Wrapping things up, as with most other ARM IP announcements, the announcement of the Cortex-R52 is setting the stage for future products. ARM isn’t talking about specific customers at this time, but they already have a number of companies who have licensed ARMv8-R and will be in need of a CPU design to go with it. To that end, we should be seeing Cortex-R52 start appearing under the hood of various devices in the coming years.
Post Your CommentPlease log in or sign up to comment.
View All Comments
Raqia - Monday, September 19, 2016 - linkDoes this CPU even have caches? What's its closest A-X equivalent in terms of architecture and performance?
nightbringer57 - Tuesday, September 20, 2016 - linkCache typically is a PITA to handle in real time applications.
This cannot really be compared to application processors, real-time processors typically sacrifice a lot of actual processing power in order to ensure a deterministic behaviour.
Tom Womack - Tuesday, September 20, 2016 - linkYes, it has caches (see slide 17).

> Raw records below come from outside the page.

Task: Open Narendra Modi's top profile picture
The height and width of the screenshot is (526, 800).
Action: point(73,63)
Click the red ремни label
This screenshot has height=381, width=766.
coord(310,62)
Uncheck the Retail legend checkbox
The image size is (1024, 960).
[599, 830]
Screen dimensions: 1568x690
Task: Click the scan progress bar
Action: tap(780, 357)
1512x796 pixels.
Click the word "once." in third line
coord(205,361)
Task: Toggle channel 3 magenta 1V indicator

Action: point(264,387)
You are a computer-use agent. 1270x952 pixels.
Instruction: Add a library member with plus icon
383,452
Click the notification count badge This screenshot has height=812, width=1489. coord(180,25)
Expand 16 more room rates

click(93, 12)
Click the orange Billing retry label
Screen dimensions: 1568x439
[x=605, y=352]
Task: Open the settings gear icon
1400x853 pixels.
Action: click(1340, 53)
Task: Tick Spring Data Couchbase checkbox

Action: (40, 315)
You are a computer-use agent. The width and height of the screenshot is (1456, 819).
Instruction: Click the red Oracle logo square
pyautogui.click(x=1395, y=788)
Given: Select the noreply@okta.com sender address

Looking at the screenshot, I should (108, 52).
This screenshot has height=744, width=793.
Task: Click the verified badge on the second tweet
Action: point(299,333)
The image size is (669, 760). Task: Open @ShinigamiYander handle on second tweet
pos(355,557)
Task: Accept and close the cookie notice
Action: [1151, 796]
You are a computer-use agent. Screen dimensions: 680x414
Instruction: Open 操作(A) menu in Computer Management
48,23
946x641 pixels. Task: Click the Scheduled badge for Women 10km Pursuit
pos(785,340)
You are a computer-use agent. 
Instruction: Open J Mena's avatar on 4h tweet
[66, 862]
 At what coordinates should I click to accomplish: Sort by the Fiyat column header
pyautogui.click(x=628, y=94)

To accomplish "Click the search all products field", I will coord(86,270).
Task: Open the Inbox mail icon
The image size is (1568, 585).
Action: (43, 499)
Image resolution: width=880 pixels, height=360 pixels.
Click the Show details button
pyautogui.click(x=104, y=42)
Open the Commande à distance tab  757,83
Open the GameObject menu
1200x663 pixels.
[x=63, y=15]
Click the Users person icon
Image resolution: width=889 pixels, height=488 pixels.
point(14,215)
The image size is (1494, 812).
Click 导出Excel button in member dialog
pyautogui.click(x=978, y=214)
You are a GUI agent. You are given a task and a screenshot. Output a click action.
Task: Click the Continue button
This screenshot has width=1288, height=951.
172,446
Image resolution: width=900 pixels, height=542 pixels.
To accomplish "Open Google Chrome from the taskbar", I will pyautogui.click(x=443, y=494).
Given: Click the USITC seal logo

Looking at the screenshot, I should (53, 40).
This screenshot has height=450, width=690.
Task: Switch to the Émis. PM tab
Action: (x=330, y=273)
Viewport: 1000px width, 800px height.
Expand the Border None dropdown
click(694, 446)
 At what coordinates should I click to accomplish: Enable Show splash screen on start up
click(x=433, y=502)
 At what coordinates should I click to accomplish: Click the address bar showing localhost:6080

extide - Wednesday, September 21, 2016 - linkIt's right in the article A7/A53
lilmoe - Monday, September 19, 2016 - linkA53 successor is way overdue, ARM...
extide - Tuesday, September 20, 2016 - linkA35 ..?
Nenad - Tuesday, September 20, 2016 - linkHow much slower is R compared to A ?
I understand that determinism is important benefit with R, but if A is order of magnitudes faster, is it possible that *worst* case for A would still be guaranteed to be faster than R ?
And if that is the case , would A be good or better than R even for RT systems (provided you run RT OS on top of A) ?
allajunaki - Tuesday, September 20, 2016 - linkRealtime, for example is how your Car ABS / Traction Control operates. If they miss the processing window, they will skip the event and move on to the next one. Time critical operations follow this method. What R series would allow you would be processing of this sort. Realtime operations require RTOS and a processor that supports Realtime operations. I would imagine these processors will also prioritise low latency over raw throughput. (So no Out Of Order Execution, cache, or anything that can potentially introduce latency).
MrCommunistGen - Tuesday, September 20, 2016 - linkSamsung has previously used ARM R4 cores in their SATA SSD controllers (MDX thru MHX). Wonder if R52 is slated to go into some future NVMe SSD controller!
Anato - Wednesday, September 21, 2016 - linkI doubt safety-critical certifications will allow non-certified code to be run in same processor at will. And I hope we don't need new pile of corpses to prove this. The savings aren't that magnificent that we should mix “random code” with safety-critical task and pray silicon is implemented correctly and doesn't have bugs.